In the rapidly evolving realm of technology, the integration of Artificial Intelligence (AI) has become a game-changer across industries. At Lamar University, all departments actively employ AI technology to address real-world challenges. The university offers graduate degrees in Mechanical, Electrical, Civil, Chemical, and Industrial Engineering at the master’s and doctoral levels.
Lamar University is nationally ranked #3 and holds the prestigious #1 position in Texas for return on investment, according to Payscale.com in 2023. This success largely stems from its focus on equipping students with essential skills. Recently developed courses have specifically covered sensor systems, data analysis, software development, and AI skills.
Enrique T. Padilla, a master’s thesis student in Industrial Engineering, highlights the practical impact of the focus on software development. “While working on my thesis, I utilized Python to create software employing Large Language Models for automated data summaries,” he explains. “The emphasis on software development in the program significantly aided my thesis work and job search. Dr. Marquez’s heuristic methods were particularly instrumental in enhancing my understanding of optimization algorithms and their effective implementation.”
Many faculty members have recently secured new research funding for advanced modeling projects, providing students with valuable networking opportunities at the most affordable tuition and fees among Texas universities. For instance, Professor Dr. Maryam Hamidi obtained US$173,636 in research funding from the Texas Department of Transportation for a project evaluating ship and barge traffic along the Texas Gulf Intracoastal Waterway. Dr. Qin Qian received US$448,625 from the US Environmental Protection Agency to enhance water quality in the Gulf of Mexico. Additionally, Dr. Helen Lou’s US$300,000 grant from the National Science Foundation focuses on industrial cybersecurity.

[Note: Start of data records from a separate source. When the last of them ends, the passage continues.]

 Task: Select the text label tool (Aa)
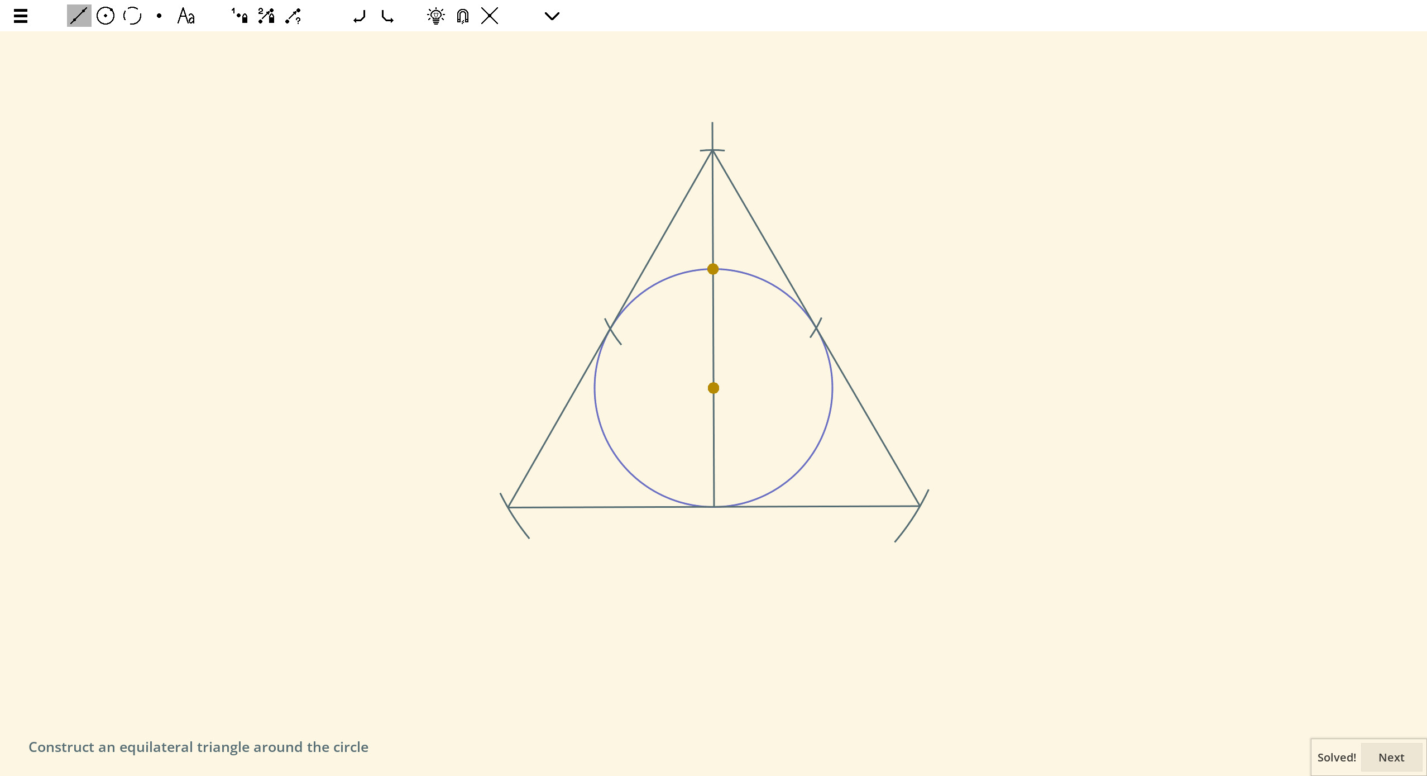click(185, 16)
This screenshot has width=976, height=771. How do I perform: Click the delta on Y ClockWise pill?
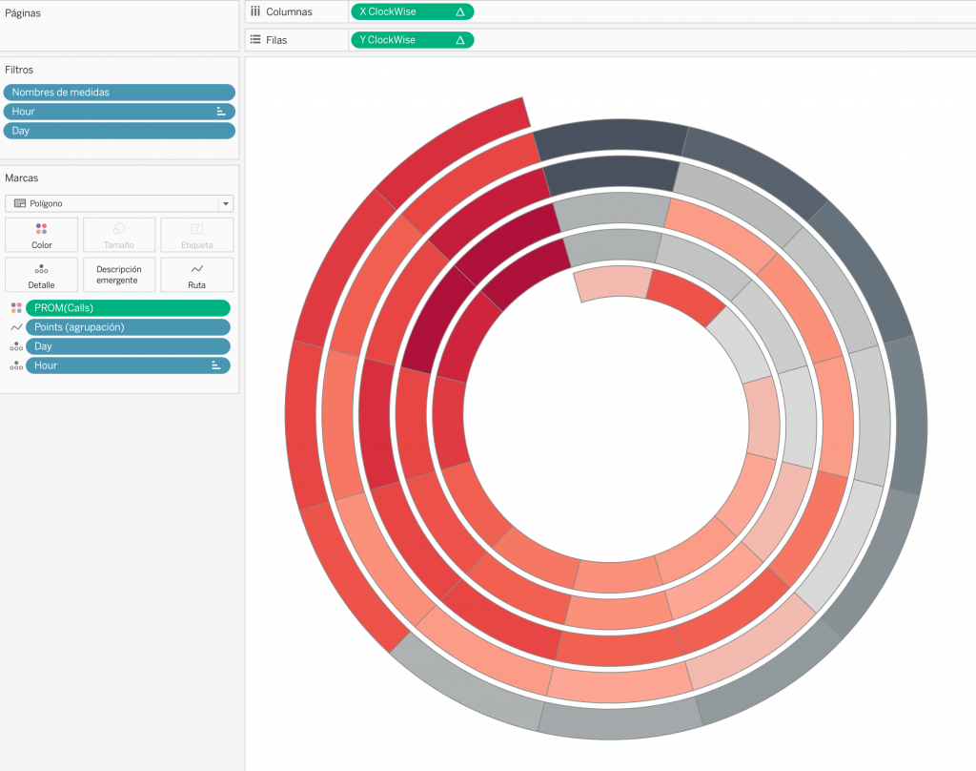[x=460, y=40]
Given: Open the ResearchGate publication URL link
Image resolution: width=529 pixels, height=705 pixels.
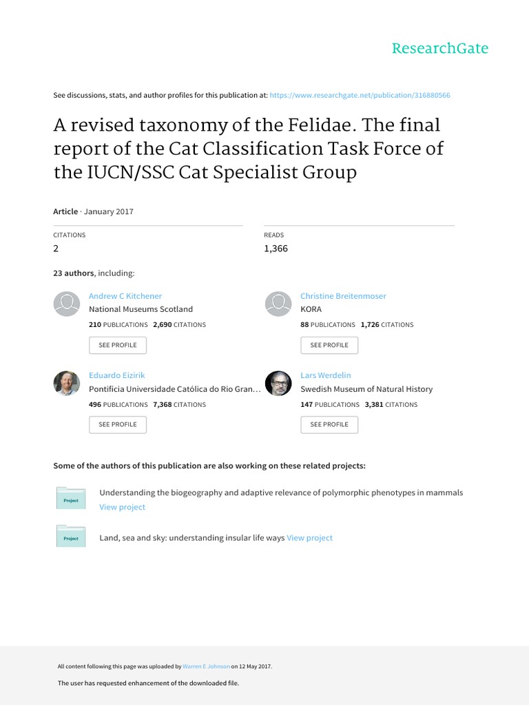Looking at the screenshot, I should [x=360, y=95].

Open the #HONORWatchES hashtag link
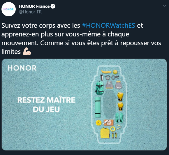coord(108,26)
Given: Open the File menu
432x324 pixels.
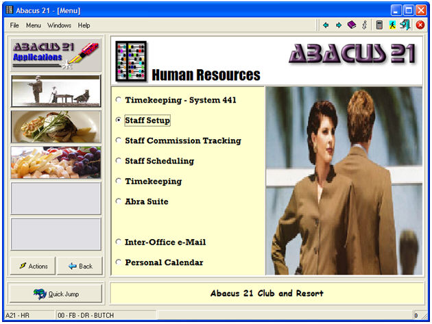Looking at the screenshot, I should pos(14,25).
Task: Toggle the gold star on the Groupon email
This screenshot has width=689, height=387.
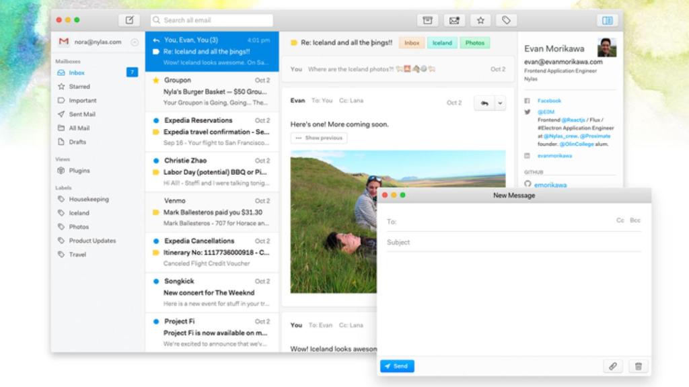Action: coord(156,80)
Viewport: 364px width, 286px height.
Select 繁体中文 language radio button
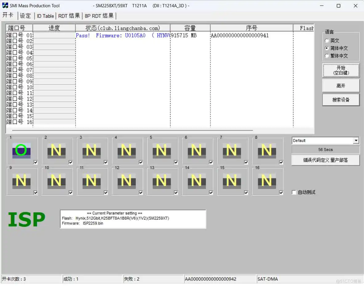pos(327,56)
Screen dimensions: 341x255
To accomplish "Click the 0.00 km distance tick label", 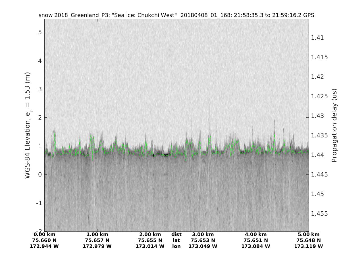I will click(x=44, y=234).
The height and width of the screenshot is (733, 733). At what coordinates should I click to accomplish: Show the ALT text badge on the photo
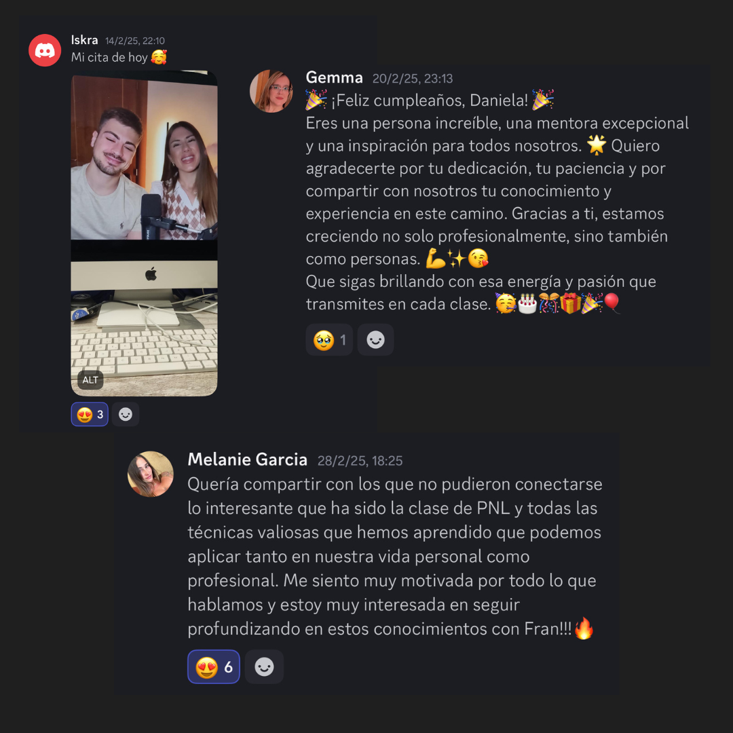point(90,379)
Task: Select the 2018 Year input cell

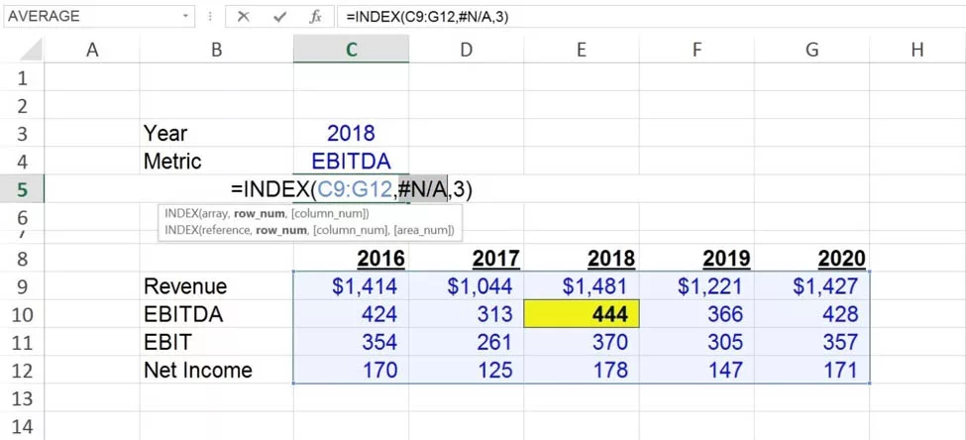Action: point(351,133)
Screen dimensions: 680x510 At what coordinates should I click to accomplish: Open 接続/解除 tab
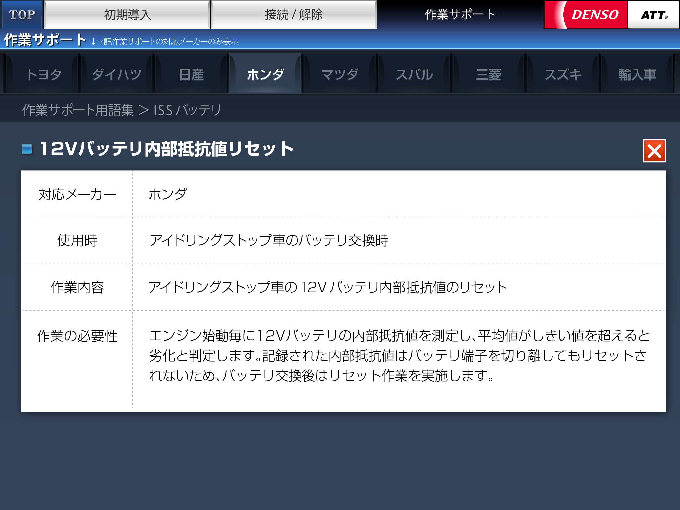click(294, 15)
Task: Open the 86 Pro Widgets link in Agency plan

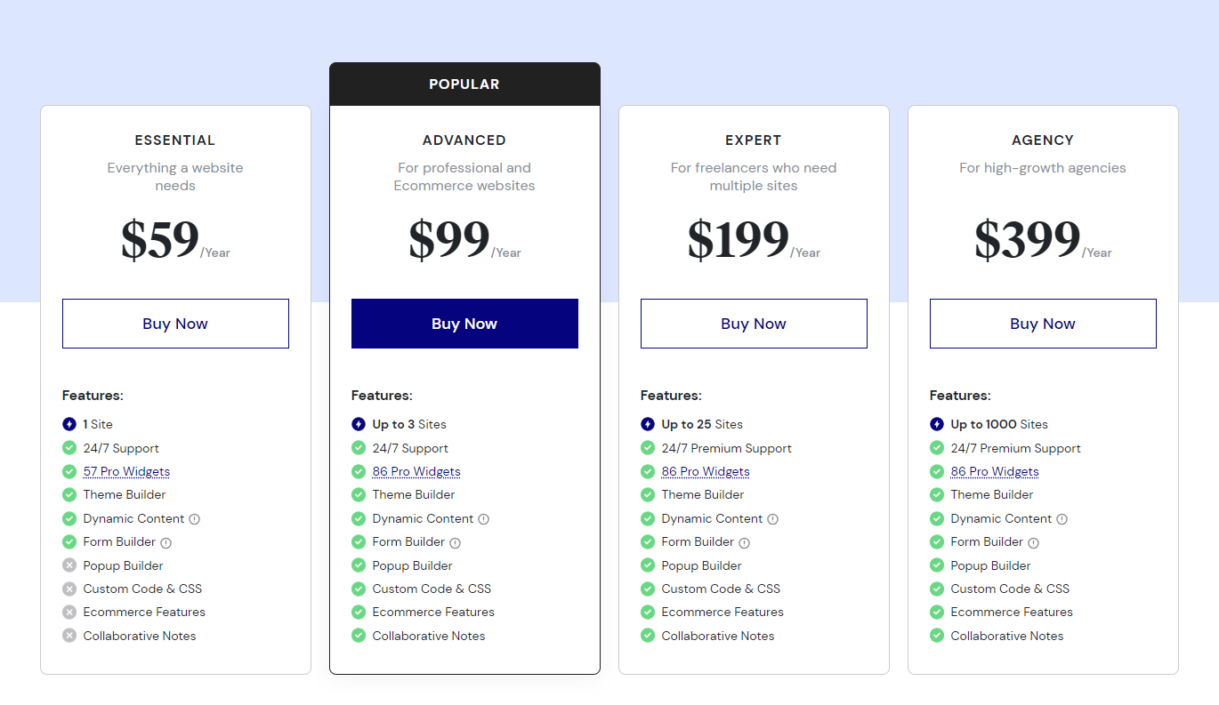Action: click(994, 471)
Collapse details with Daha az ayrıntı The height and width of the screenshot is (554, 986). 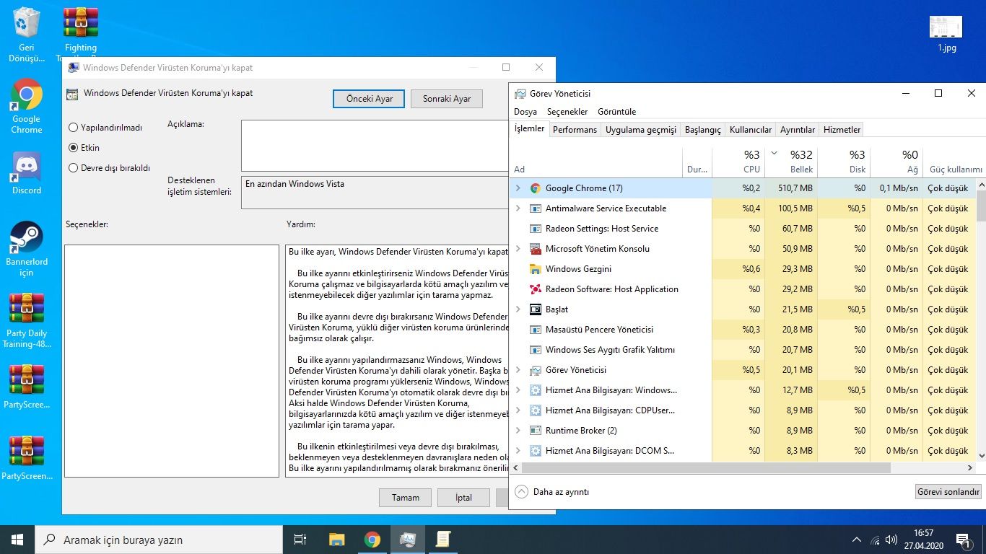point(552,492)
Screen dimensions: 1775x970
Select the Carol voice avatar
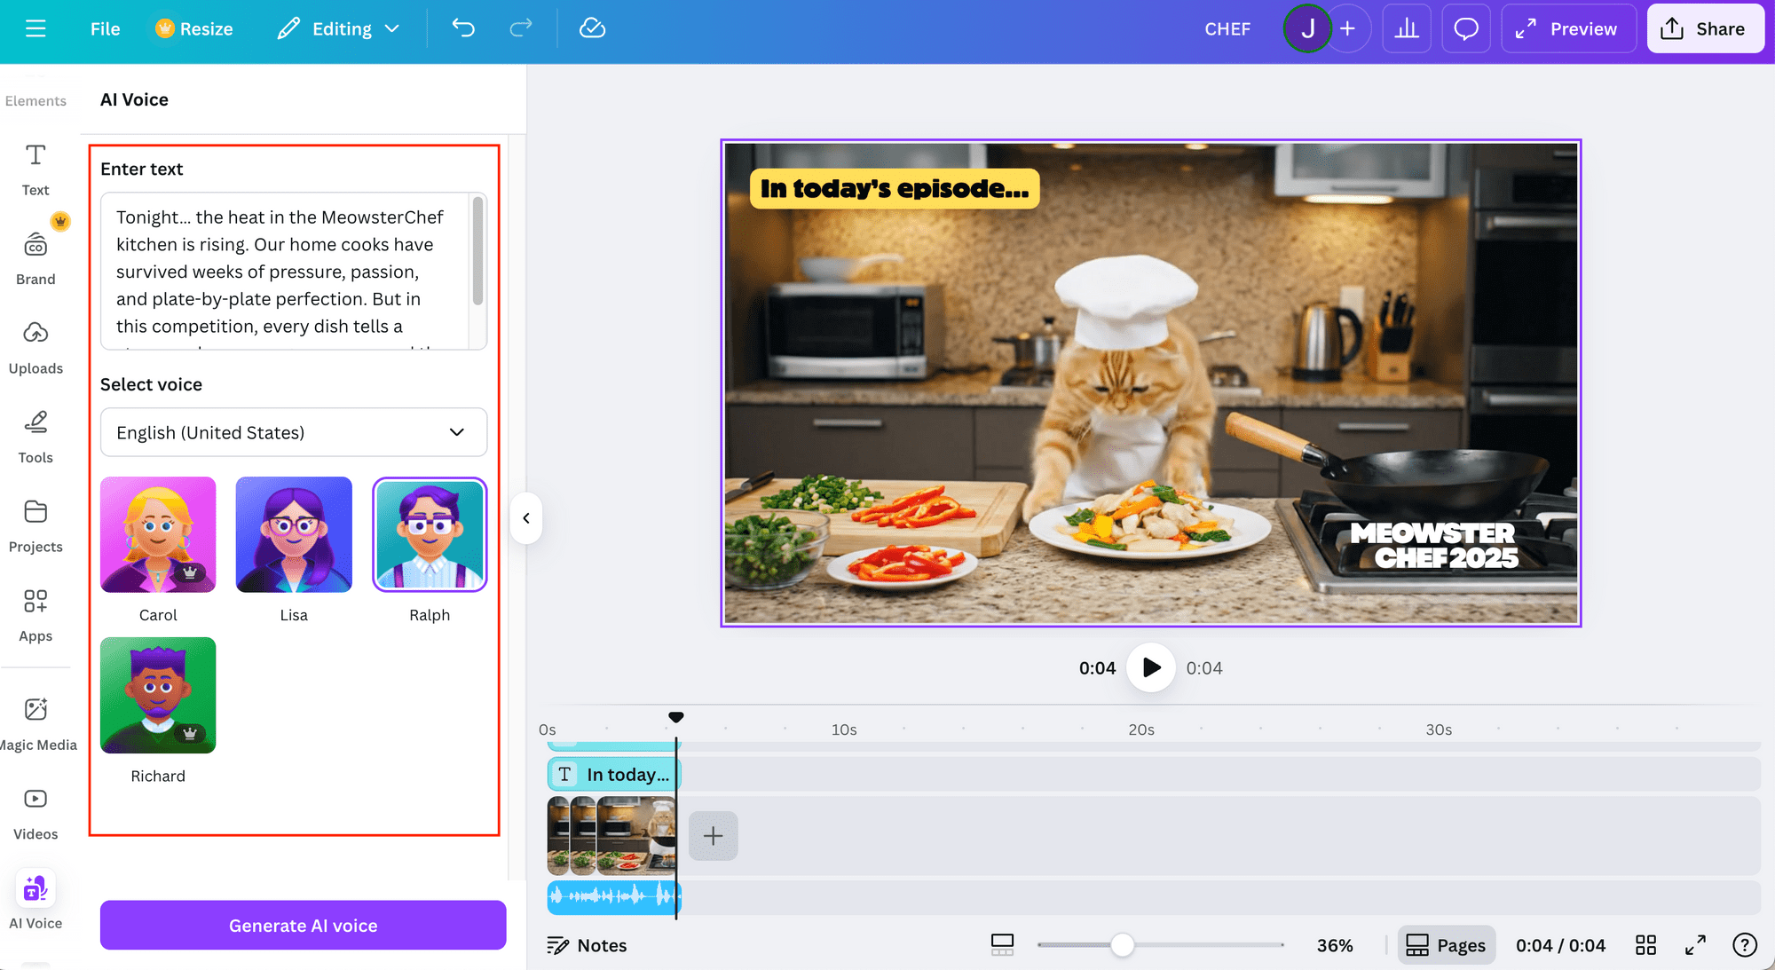pos(158,534)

Dr. Lou’s research also explores trustworthy AI (TAI) for the chemical process industry (CPI). Her findings indicate that TAI can augment traditional first principles and black box models, offering various benefits for improved process optimization, control, troubleshooting, debottlenecking, and overall performance enhancement in the CPI.
An outstanding feature of Lamar University is its integration of AI as a fundamental technology for solving real-world issues in diverse domains such as robotics, controls, reliability, safety, sensors, and supply chain management. For instance, the industrial engineering department has introduced cutting-edge graduate coursework such as “User Experience with AI” and “AI for Industrial Engineering,” enabling students to delve into rapidly evolving AI techniques like Large Language Models, Transfer Learning, and Image Processing.
Dr. Yueqing Li, associate professor of Industrial and Systems Engineering, pioneered the teaching of “User Experience with AI.” This course covers the theory and practice of designing, implementing, and evaluating software user experiences, focusing on interaction with AI models. A group project involves creating a user interface and generating diverse AI-related ideas like scheduling assistants, text summarization, sign language translators, and shopping bots. The project follows a structured UX framework, progressing through project proposals, storyboards, low-fidelity prototypes, user testing, and working prototypes.
Highlighting the significance, Dr. Li notes, “AI significantly impacts our daily interactions with the world. Incorporating AI into the curriculum prepares our students for their future careers.”
The practical application of AI is a cornerstone of Lamar University’s approach. Dr. Alberto Marquez, associate professor of Industrial and Systems Engineering, will introduce “AI for Industrial Engineering” in the upcoming semester. This course engages students in solving real-world industrial engineering tasks using AI solutions, from software development to automating business processes.
Recent doctoral and master’s students have already made impactful strides using AI, such as predicting equipment failure, analyzing free-response survey data, and identifying the use of Personal Protective Equipment (PPE). “As models become less expensive to develop and run due to transfer learning, improved computer hardware, and better software development frameworks, a wide range of use cases will become cost-effective,” says Dr. James Curry, Chair of Industrial Engineering.
Lamar University’s commitment to blending theoretical knowledge with hands-on AI applications ensures its graduates are proficient in the latest technologies, ready to address tomorrow’s challenges. Just ask Pooyan Mobtahej, a doctoral graduate in Industrial Engineering. “My experience at LU has been unparalleled,” he asserts. “The College of Engineering and Industrial and Systems Engineering department have greatly supported my career. For my research project, I collaborated with Dr. Maryam Hamidi to detect anomalies for predictive maintenance in gas compressor systems using deep learning techniques. Courses in programming by Dr. Curry, computer vision by Dr. Zhang, and automation by Dr. Liu enhanced my skill set.”